How Small Talk Has Changed In The Age Of Social Media
By Alyssa Royce
You’re shopping at the grocery store near your parents’ house when you see her. You do a double-take. She turns and sees you, her name popping instantly into your mind. It’s So-and-So, from high school. She was your friend — not your close friend who you still keep in touch with years later — she’s that friend that you had a bunch of classes with, but you literally have not seen since graduation. She looks different in person. Maybe she lost weight? You’ve only seen her in Facebook photos all these years. You never expected to encounter a physical version of this person.
Since you have made eye contact, both of you go in for a greeting. The warmth of your “Hey! Long time no see!” prompts her to offer a hug. Now you are hugging this stranger who you sort of forgot existed in real life. She asks how you’ve been, and what you’re up to now. You give her your 10-second canned response, hitting all the main points — where you live now, what you do now, how you’re doing now. You feel cheap every time you give this breakdown, because you long for someone to ask about who you are now: how you’ve grown since high school, how you’ve matured and explored, how you’re considerably different since the last time you saw this person. But it would be weird to get that deep with someone you haven’t talked to in years. She only really needs to know the surface stuff, anyway.
You ask how she’s doing and she gives her list: she graduated college, moved back home, works at a pharmacy, got engaged last month. You nod attentively, adding interjections of “Wow,” and “Oh really?” as if you are hearing all this for the first time. But you are lying through your teeth. This story has already been told on Facebook. You saw her graduation photos. You saw her statuses about her job; you definitely saw all the pictures of her engagement ring. You even know her fiancé’s name, that he’s a financial advisor, that he started dating her six months after she broke up with that guy from high school. You remember when they broke up, because your other friend had informed you about it. When you found out, you investigated on Facebook, despite its total irrelevance to you.
Irrelevance. As you nod politely and feign ignorance, you feel strange about your inside knowledge. When was any of that knowledge relevant? Why do you know so much about this person’s life? You start to feel naked. If you know all about this girl’s Hawaiian vacation from Instagram, what could she know about you? Does she know you just went to a rave last weekend? Does she know who you’re dating? Does she know everything about your new cat because you’ve posted a million photos of it?
Whether she does or doesn’t know, the fact is she could. And unless she says something like, “I saw you got a new cat!” you will never have an indication of how much she knows.

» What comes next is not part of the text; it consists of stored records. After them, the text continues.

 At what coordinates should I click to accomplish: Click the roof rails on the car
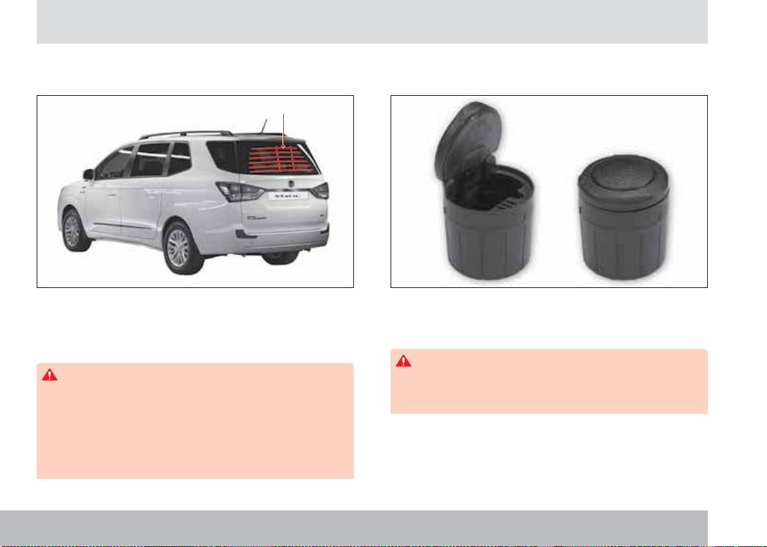click(x=186, y=134)
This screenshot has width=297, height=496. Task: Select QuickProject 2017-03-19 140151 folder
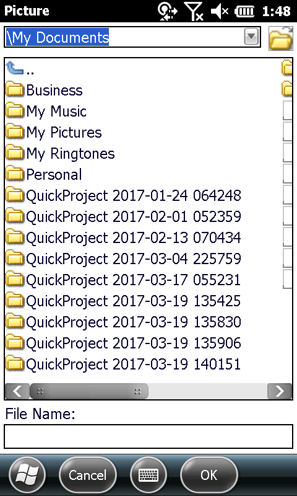click(123, 364)
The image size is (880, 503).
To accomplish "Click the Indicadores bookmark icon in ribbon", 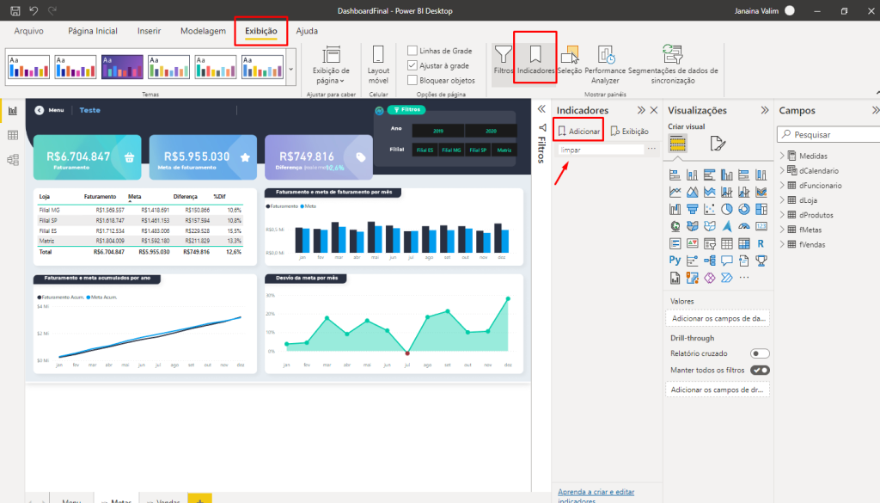I will click(x=535, y=58).
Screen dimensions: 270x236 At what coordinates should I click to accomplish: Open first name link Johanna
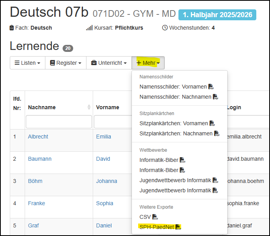(x=106, y=181)

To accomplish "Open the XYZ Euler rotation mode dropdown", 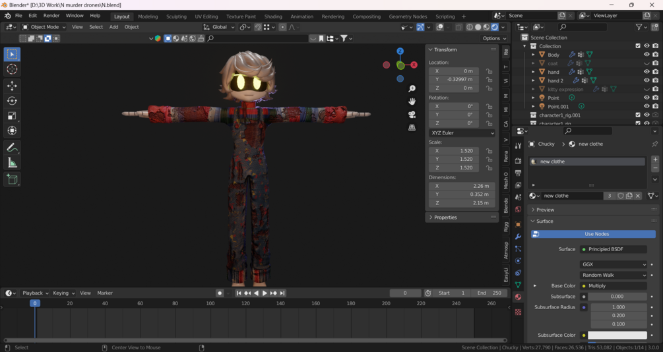I will pyautogui.click(x=462, y=133).
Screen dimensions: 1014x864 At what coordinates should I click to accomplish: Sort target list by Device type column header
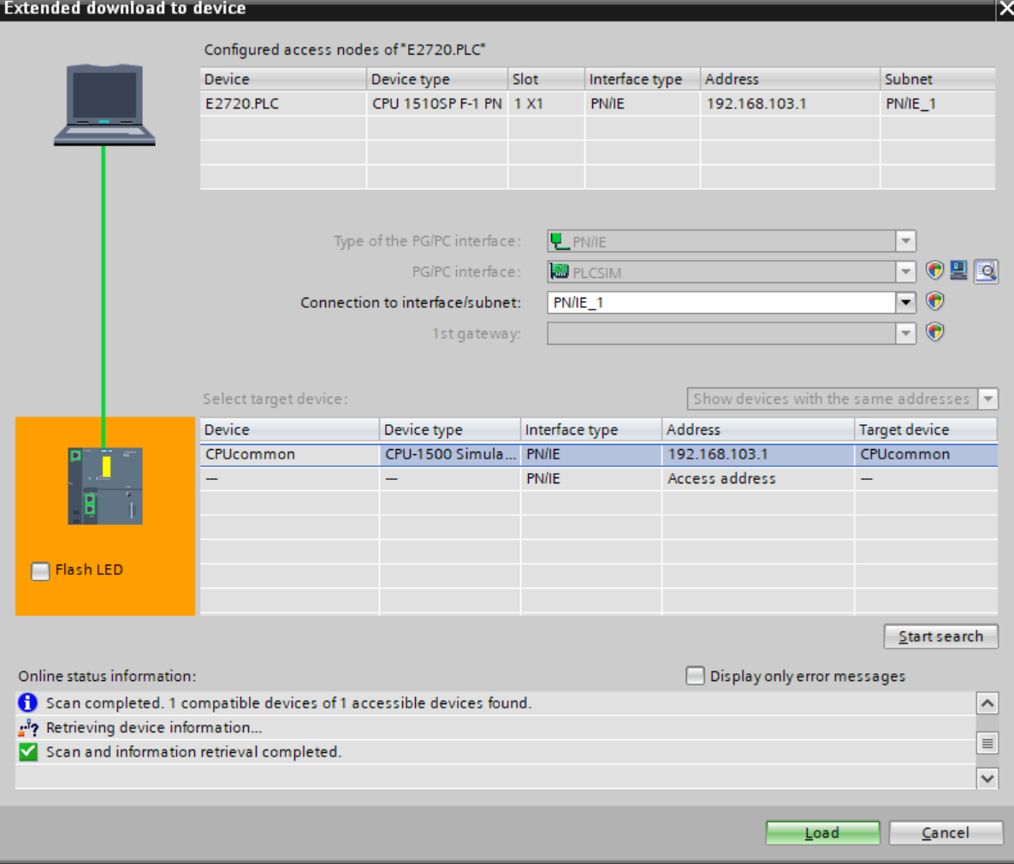pyautogui.click(x=449, y=429)
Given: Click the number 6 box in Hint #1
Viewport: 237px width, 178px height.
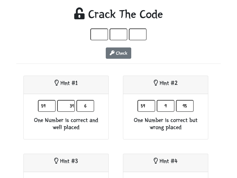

So goes small talk in the 21st century. Our lives are so spelled out on social media that we lose a lot of that mystery between years of meeting each other. I would love to go to my 10-year reunion and find out that my classmate went on to marry a millionaire and have four kids. “What a surprise! Isn’t it amazing how much has happened?” But that surprise is not likely to happen. I will already know about the wedding and the four kids, thanks to my news feed. I will somehow know about every job, every vacation, and every life event my classmates have experienced as long as I follow them on Instagram.
The cool thing is, no matter how much you know about this classmate from Facebook, you still don’t know the answer to the “Who are you now?” question. And that is where our generation is still able to reunite, rediscover, and reconnect with each other, if we choose to make the effort.
You finish your conversation in the grocery store with a “Well, it was great seeing you again.” She replies likewise. Then you add the empty promise that people use to end small talk: “We should get coffee sometime and really catch up.”